Expression of dentin matrix protein 1 (DMP1) during fracture healing

Abstract

Dentin matrix protein 1 (DMP1) is one of the acidic phosphorylated extracellular matrix proteins called the SIBLING (small integrin-binding ligand, N-linked glycoproteins) family. Recent studies showed that DMP1 is expressed in the mineralized tissues and suggested that DMP1 is involved in the mineralization. We investigated the precise localization of DMP1 messenger RNA (mRNA) and protein during fracture healing. In situ hybridization demonstrated that DMP1 mRNA was strongly expressed in preosteocytes and osteocytes in the bony callus during intramembranous and endochondral ossification while DMP1 mRNA was not detected in osteoblasts and chondrocytes. During endochondral ossification, however, a low number of DMP1-expressing cells were identified in the cluster of hypertrophic chondrocytes.
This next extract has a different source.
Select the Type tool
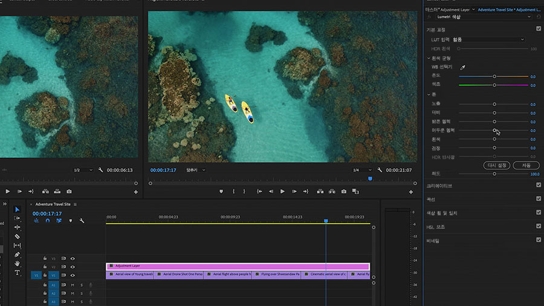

However, these DMP1-expressing cells were not hypertrophic and were likely to be osteoblast-lineage cells, which were embedded in the matrix of bone or cartilage, because type I collagen-expressing cells and invasion of capillary vessels were observed in the same area. Northern blot, in situ hybridization, and immunohistochemical analyses showed that DMP1 mRNA and protein expressions were increased until day 14 postfracture, when bony callus was formed, and then declined to a lower level during remodeling of the bony callus. Therefore, DMP1 is likely to play an important role in the mineralization of the bony callus.